Work instructions |
For this exercise, write out the whole listing below exactly, omitting its images.

● ● ● ● ● ● ●

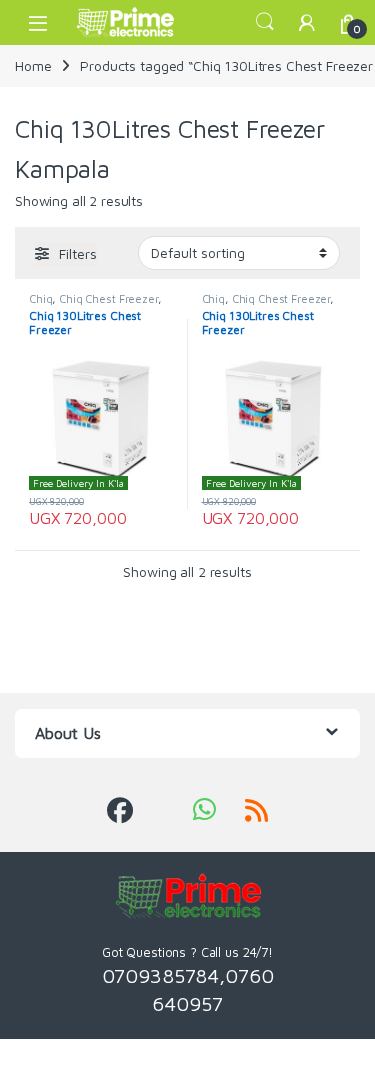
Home (33, 65)
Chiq (40, 298)
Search (265, 22)
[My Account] (307, 22)
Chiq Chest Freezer (108, 298)
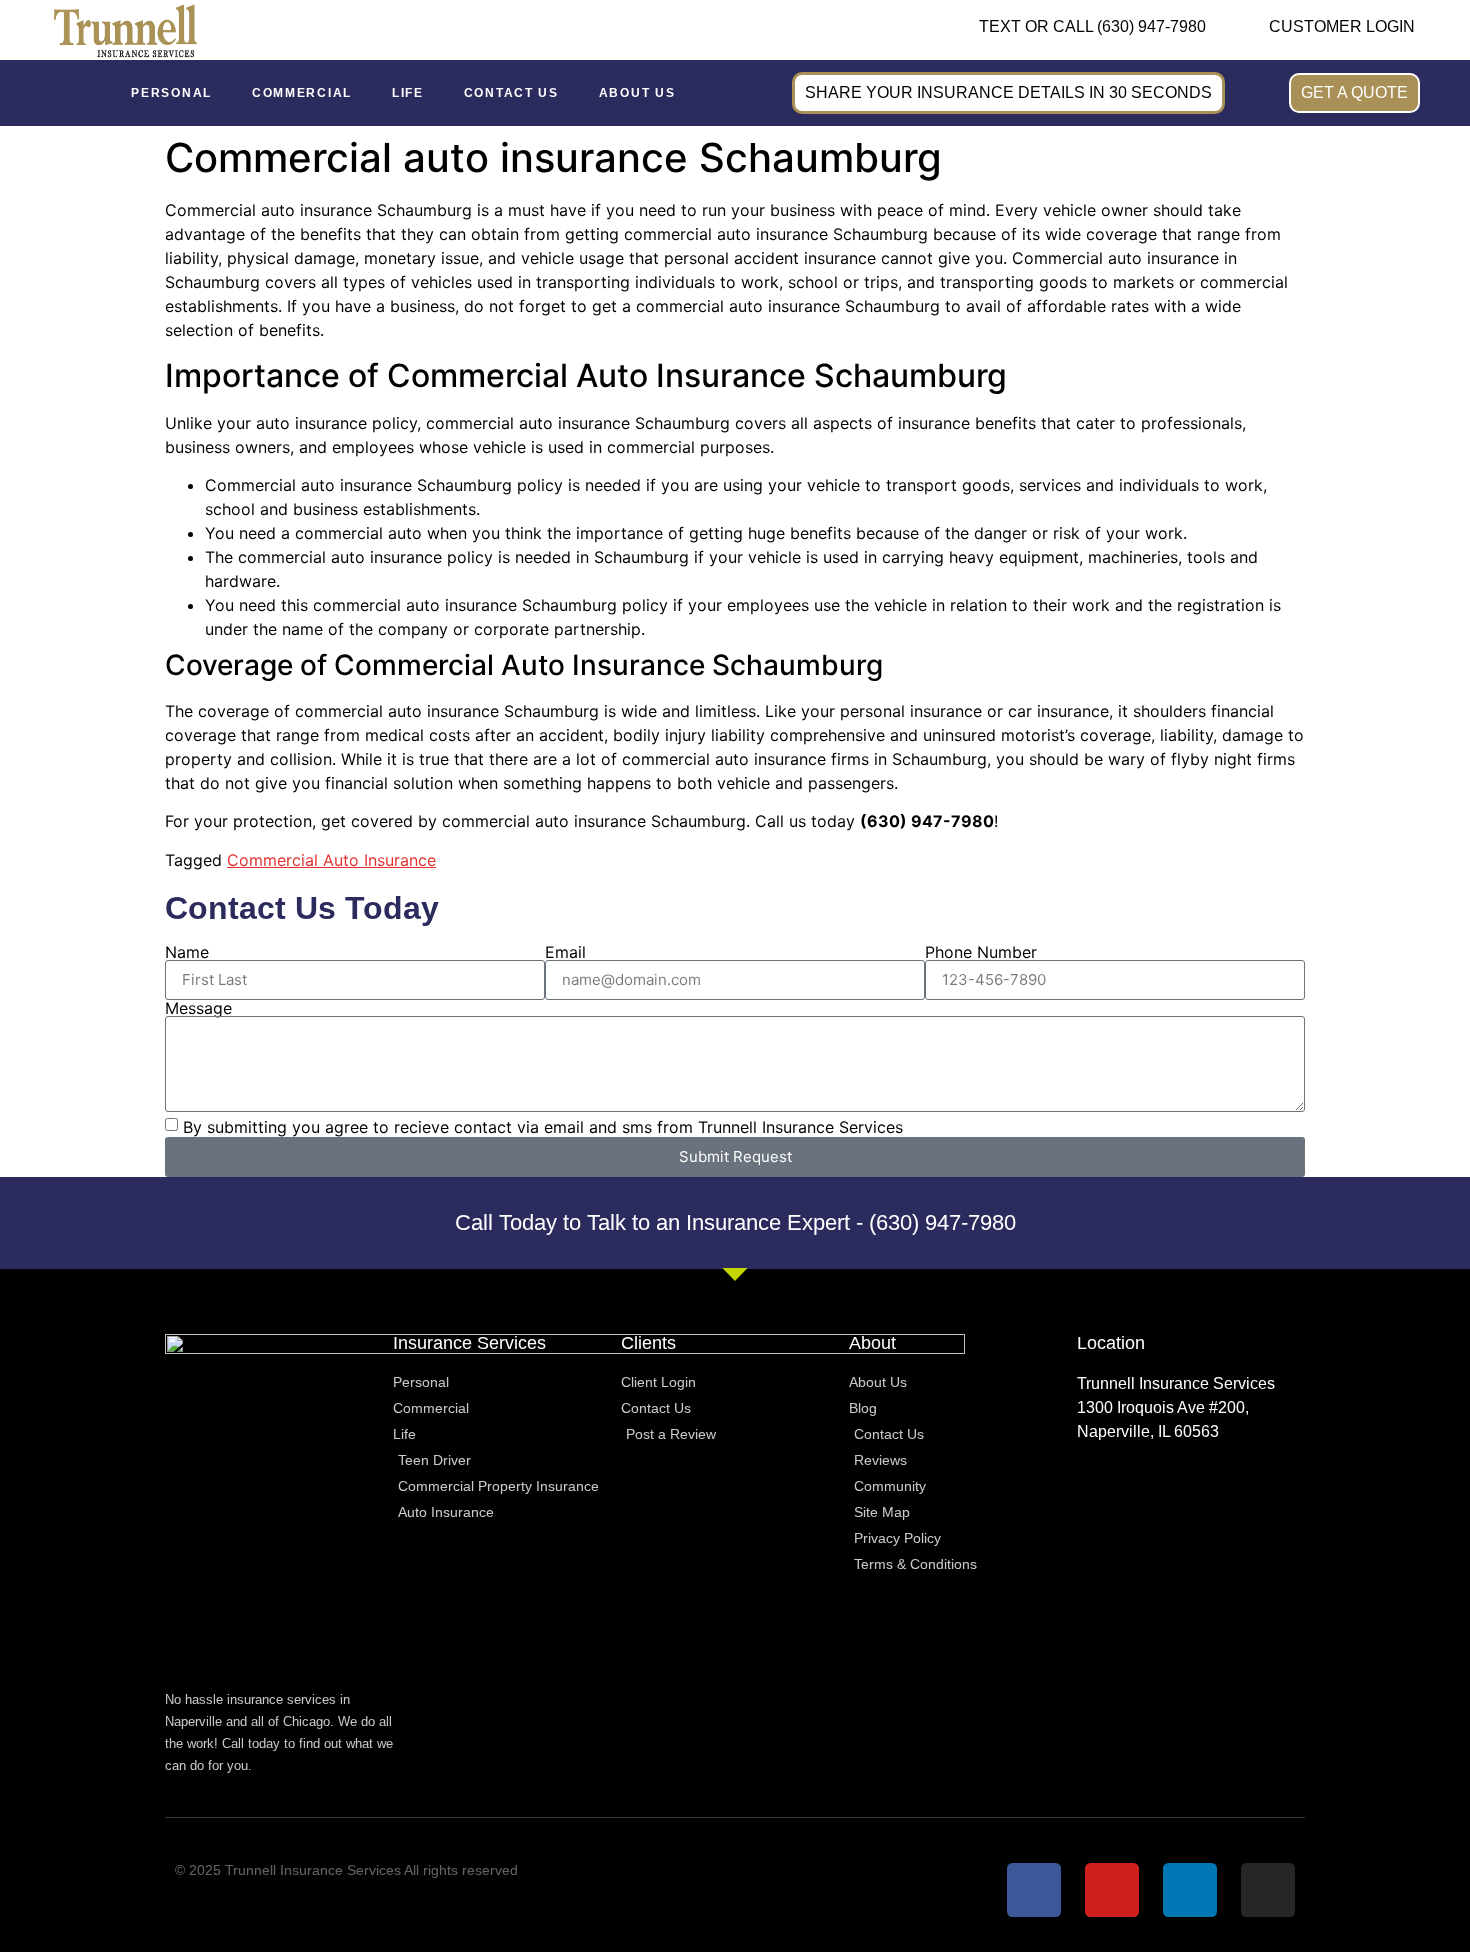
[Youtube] (1112, 1890)
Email (565, 952)
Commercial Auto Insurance (331, 860)
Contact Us (511, 93)
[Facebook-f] (1034, 1890)
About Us (637, 93)
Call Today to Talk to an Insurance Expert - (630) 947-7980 (735, 1222)
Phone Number (981, 952)
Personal (171, 93)
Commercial (302, 93)
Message (198, 1008)
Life (408, 93)
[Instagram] (1268, 1890)
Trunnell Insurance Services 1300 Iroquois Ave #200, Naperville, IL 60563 (1176, 1407)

● ● ● ● ● ● ●

Answer below |
Home (33, 65)
Chiq (40, 298)
Search (265, 22)
[My Account] (307, 22)
Chiq Chest Freezer (108, 298)
[Youtube] (1112, 1890)
Email (565, 952)
Commercial Auto Insurance (331, 860)
Contact Us (511, 93)
[Facebook-f] (1034, 1890)
About Us (637, 93)
Call Today to Talk to an Insurance Expert - (630) 947-7980 (735, 1222)
Phone Number (981, 952)
Personal (171, 93)
Commercial (302, 93)
Message (198, 1008)
Life (408, 93)
[Instagram] (1268, 1890)
Trunnell Insurance Services 1300 Iroquois Ave #200, Naperville, IL 60563 (1176, 1407)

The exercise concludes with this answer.